Reproduce the items word for word, starting with their first line and stopping after the line that contains "pos(264,160)".

[Items for locating words and elements]
§

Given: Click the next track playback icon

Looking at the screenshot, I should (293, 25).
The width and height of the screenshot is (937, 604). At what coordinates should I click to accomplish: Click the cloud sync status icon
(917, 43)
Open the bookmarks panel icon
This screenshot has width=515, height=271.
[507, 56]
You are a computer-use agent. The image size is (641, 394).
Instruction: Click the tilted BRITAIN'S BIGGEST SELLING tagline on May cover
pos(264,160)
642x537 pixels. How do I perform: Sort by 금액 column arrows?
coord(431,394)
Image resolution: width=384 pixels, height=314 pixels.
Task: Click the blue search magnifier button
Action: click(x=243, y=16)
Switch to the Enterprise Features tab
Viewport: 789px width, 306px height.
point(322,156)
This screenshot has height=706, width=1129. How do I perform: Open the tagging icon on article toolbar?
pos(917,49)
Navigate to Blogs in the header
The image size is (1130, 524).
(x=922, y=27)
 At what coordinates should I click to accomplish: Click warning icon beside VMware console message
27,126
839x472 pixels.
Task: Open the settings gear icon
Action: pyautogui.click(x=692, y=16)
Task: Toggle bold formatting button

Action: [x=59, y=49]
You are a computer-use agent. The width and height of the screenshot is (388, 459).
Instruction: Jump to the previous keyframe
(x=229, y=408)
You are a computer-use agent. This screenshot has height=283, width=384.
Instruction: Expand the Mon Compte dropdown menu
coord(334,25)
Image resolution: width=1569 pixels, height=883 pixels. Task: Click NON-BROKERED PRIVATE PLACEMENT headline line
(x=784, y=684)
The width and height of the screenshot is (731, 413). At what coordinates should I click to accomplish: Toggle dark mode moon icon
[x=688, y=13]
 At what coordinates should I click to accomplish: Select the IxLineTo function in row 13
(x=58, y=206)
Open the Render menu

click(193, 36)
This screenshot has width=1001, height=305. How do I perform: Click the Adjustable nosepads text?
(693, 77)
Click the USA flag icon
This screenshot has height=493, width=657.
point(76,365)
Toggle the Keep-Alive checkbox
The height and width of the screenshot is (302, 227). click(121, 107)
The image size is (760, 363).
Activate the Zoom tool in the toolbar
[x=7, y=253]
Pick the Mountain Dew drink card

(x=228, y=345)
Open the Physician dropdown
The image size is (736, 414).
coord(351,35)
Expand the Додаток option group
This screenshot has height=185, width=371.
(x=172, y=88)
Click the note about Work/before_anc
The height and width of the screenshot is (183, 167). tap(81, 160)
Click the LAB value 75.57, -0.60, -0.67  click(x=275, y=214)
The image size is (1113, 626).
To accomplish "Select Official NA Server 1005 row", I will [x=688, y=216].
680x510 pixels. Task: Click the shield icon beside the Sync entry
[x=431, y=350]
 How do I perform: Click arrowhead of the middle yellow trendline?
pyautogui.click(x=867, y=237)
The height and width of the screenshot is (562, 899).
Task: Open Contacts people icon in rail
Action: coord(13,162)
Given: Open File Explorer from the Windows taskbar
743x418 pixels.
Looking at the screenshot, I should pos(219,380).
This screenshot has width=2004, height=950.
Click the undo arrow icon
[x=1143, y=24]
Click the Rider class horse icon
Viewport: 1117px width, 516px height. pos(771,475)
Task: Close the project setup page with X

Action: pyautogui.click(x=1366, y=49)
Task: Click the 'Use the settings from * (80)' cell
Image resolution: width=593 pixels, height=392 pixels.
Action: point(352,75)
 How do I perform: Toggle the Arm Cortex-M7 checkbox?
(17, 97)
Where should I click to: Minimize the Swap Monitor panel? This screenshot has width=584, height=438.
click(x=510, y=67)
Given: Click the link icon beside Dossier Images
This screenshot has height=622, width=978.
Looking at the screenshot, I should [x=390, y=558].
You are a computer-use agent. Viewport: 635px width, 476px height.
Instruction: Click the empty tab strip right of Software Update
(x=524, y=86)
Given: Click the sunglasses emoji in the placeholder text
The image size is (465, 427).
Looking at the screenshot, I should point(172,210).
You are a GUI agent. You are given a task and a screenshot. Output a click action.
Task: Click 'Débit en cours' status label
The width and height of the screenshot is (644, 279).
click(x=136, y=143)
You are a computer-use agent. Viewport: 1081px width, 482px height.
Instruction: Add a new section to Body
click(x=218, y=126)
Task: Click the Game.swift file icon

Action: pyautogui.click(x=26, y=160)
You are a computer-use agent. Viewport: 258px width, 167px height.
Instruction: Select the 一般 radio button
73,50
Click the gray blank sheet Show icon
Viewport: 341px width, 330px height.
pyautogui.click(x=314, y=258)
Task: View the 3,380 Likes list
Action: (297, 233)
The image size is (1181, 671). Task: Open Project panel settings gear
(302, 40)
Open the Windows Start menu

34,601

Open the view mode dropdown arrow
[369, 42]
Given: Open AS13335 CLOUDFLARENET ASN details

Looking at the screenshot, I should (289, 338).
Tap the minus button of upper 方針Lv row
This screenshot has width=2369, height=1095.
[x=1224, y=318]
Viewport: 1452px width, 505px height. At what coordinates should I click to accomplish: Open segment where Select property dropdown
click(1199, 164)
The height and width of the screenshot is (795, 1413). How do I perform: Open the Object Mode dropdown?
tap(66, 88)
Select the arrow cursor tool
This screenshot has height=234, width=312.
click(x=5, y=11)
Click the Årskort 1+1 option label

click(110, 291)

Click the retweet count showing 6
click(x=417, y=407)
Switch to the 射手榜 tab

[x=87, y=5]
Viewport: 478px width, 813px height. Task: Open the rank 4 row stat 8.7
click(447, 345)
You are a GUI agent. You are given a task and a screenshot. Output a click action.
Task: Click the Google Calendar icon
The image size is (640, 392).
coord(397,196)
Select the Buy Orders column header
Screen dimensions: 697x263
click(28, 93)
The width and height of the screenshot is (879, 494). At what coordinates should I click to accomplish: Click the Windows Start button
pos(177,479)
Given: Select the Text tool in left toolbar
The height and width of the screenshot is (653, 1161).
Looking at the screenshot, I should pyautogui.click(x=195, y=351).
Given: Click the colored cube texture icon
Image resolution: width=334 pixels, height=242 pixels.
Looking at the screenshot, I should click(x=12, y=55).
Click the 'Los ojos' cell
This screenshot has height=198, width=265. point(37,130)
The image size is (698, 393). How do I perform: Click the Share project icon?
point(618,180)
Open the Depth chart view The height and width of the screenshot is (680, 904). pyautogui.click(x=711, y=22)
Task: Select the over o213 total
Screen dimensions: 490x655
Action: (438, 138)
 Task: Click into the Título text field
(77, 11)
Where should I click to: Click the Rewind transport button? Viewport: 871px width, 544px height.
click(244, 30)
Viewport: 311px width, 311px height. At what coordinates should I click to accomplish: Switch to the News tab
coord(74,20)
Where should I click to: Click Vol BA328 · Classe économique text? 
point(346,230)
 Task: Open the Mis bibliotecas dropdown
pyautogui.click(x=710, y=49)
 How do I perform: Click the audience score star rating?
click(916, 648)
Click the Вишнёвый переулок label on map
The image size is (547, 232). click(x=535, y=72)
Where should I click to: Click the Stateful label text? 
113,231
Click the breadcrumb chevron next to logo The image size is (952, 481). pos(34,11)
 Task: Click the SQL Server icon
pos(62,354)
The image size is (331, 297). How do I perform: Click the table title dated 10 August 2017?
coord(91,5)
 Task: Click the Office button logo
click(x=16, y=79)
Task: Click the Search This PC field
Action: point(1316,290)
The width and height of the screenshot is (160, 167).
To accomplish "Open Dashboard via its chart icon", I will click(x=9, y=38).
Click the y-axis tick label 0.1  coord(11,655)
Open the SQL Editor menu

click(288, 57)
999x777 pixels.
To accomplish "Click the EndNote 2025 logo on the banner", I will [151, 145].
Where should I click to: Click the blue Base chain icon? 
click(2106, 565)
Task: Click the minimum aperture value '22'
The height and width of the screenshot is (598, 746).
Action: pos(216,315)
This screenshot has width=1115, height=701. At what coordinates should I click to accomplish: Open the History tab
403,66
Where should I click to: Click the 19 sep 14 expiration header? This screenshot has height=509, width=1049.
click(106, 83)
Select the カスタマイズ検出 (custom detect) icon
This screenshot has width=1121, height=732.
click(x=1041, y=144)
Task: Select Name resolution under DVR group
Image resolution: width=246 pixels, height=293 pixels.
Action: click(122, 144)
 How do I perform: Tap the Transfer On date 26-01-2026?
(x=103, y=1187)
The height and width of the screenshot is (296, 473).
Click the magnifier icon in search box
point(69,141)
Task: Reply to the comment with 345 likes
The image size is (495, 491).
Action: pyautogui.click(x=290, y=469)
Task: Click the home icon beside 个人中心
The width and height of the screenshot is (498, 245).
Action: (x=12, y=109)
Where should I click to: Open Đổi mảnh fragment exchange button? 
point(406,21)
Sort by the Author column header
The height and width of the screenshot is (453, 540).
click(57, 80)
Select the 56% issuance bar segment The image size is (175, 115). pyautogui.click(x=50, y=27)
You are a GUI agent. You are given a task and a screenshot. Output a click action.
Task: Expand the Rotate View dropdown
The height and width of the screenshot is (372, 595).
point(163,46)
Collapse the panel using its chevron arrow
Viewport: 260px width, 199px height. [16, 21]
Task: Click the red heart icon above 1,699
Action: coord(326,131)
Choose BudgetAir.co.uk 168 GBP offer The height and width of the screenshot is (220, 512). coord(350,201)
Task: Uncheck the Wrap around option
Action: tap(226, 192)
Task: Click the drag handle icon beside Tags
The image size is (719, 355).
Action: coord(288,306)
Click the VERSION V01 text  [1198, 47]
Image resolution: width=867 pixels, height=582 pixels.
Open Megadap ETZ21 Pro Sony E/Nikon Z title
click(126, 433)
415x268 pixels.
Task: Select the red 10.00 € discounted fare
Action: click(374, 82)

§

ANSWER:
Given: Click the next track playback icon

Looking at the screenshot, I should (293, 25).
The width and height of the screenshot is (937, 604). At what coordinates should I click to accomplish: Click the cloud sync status icon
(917, 43)
Open the bookmarks panel icon
This screenshot has width=515, height=271.
[507, 56]
You are a computer-use agent. The image size is (641, 394).
Instruction: Click the tilted BRITAIN'S BIGGEST SELLING tagline on May cover
pos(264,160)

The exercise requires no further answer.